There is a unacceptable variance in infant mortality rates across Wales with infants in the Isle of Anglesey three times more likely to die than infants in Monmouthshire.

Statistics released this week by the Office for National Statistics have shown the average infant mortality rate for Wales between 2009-2011 was 4.2 per every 1,000 births. Since 1971, the infant mortality rate has decreased considerably throughout the United Kingdom. Nonetheless, the figures have shown there is a big variance in figures across Wales.

The infant mortality rate is the number of deaths under 1 year per 1,000 live births.
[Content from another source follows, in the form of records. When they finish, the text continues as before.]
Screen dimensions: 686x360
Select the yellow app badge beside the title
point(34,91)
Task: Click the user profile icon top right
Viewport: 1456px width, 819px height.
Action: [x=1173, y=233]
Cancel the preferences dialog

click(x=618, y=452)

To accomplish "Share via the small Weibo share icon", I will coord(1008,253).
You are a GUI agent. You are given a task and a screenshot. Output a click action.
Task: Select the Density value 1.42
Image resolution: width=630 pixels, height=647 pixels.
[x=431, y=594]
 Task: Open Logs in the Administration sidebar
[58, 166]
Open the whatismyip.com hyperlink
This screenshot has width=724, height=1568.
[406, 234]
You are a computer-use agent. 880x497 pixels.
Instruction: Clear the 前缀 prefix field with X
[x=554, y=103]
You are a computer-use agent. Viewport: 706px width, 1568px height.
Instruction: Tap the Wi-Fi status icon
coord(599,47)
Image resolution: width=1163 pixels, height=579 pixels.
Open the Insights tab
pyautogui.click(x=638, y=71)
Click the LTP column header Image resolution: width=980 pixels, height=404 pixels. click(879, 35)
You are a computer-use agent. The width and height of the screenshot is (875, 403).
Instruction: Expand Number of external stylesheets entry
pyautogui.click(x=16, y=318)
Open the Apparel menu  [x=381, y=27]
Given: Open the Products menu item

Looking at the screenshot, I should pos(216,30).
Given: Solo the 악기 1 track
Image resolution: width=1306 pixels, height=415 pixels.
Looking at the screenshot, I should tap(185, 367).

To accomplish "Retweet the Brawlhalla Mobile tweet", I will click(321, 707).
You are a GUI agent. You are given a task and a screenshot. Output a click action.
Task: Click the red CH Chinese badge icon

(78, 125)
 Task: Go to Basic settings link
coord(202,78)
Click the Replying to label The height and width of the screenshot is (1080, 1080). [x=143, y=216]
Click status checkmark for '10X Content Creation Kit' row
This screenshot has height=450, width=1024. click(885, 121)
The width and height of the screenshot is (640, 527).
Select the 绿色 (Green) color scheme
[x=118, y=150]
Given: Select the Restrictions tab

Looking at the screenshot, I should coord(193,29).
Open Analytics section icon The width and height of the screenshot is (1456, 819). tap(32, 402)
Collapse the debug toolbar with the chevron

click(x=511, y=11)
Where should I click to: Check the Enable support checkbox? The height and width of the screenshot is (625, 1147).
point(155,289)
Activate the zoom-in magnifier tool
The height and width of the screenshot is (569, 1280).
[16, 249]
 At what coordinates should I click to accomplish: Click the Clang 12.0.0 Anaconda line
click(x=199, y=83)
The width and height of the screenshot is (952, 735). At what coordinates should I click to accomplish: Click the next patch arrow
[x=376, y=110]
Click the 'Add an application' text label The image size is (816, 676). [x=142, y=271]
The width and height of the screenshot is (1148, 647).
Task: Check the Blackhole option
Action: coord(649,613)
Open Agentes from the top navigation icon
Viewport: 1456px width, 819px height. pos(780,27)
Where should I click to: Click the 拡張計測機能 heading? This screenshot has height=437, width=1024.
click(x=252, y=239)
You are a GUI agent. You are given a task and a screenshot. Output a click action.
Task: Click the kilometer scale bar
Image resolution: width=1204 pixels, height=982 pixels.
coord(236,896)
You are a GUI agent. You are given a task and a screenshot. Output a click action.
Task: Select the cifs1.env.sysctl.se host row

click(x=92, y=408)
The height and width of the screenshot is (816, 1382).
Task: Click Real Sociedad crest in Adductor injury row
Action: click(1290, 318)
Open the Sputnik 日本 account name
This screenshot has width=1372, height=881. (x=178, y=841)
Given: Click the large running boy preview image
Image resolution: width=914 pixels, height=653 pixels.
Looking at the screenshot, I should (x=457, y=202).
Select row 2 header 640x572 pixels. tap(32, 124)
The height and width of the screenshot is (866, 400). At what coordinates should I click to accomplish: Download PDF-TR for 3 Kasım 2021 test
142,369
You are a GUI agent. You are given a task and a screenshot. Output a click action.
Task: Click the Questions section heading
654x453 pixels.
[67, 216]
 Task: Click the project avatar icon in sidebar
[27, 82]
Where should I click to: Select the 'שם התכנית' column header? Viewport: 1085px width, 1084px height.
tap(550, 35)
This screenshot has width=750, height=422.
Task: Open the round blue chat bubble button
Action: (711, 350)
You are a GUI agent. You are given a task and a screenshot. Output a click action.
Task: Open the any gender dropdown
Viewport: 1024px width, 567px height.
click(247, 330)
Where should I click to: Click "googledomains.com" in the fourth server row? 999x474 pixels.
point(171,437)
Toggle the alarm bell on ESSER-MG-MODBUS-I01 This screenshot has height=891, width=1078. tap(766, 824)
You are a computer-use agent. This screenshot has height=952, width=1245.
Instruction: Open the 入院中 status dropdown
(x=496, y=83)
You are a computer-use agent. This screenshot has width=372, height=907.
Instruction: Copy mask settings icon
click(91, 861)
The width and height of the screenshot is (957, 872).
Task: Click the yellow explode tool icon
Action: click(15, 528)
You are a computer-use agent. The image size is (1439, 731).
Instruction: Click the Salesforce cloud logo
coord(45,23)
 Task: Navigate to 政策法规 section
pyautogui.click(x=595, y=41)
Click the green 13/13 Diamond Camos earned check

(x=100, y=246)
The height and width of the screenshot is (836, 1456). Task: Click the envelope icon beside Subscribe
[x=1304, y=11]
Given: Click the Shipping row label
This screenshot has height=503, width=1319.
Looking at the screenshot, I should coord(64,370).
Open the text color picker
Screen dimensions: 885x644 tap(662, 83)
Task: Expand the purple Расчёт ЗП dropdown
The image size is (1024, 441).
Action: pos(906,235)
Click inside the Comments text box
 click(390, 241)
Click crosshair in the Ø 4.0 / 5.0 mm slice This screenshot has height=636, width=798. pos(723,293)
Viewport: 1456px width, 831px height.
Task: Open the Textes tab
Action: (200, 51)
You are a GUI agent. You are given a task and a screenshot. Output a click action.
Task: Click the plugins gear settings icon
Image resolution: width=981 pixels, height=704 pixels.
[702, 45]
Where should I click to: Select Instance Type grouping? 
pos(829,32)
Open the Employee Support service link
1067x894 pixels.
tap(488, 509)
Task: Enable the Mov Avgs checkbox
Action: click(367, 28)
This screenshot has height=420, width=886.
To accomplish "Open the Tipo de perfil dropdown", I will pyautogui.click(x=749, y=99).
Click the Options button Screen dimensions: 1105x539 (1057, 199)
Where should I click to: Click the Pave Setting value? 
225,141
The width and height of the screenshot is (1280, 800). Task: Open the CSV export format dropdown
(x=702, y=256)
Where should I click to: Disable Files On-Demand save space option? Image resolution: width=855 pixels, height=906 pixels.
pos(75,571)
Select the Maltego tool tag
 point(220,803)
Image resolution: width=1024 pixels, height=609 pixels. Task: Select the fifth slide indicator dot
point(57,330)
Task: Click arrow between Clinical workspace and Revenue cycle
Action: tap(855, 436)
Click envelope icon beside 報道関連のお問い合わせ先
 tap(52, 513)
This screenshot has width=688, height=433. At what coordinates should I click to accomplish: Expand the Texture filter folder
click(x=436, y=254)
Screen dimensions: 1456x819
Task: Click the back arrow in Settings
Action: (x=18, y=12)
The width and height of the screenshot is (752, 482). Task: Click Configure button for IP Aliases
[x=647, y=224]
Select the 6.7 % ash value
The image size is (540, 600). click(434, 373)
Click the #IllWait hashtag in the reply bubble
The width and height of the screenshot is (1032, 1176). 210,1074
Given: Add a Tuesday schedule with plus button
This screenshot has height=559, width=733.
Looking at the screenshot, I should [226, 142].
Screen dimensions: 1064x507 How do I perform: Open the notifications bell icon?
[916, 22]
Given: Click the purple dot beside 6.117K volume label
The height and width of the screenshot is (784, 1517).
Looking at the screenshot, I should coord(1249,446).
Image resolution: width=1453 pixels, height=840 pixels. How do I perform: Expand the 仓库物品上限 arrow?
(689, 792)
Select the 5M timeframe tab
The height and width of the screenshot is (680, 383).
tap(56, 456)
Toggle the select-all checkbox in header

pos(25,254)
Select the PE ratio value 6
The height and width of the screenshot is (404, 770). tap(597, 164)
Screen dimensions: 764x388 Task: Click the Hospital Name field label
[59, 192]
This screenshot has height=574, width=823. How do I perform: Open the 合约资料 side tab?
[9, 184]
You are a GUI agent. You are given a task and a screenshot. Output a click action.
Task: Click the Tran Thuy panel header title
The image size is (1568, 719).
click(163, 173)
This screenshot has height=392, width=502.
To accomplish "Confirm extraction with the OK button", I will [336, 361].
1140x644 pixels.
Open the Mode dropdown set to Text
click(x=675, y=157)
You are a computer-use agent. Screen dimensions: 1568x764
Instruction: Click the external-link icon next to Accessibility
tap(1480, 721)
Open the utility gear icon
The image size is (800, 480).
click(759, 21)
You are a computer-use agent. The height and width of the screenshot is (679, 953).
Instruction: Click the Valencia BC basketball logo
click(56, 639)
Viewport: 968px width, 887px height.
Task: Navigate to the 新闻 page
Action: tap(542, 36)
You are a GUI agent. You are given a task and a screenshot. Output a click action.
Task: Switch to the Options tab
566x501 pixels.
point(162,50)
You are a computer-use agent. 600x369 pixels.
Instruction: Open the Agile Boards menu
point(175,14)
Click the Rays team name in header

These shocking figures highlight just how much this failing Welsh Labour Government has presided over an unequal society here in Wales.

How can it be that a baby under the age of one in Anglesey is nearly three times more likely to die than a baby living in Monmouth?

There are a wide range of issues that this Welsh Labour Government needs to be looking at as a matter of urgency. It needs to investigate why this unacceptable variance exists and what more it can do to improve neonatal and baby services in the areas where infant mortality is so high. The health of the mother is of course vitally important too. There could also possibly be issues with the environment the infants are living in. Whether it be poor housing conditions, low education levels or poor lifestyle choices, the wide variance in Wales needs to be investigated.

I have no intention to be alarmist on this issue. The number of infant mortalities is very much on the decline and this is of course to be welcomed. Nonetheless, the variance across Wales is stark and unacceptable.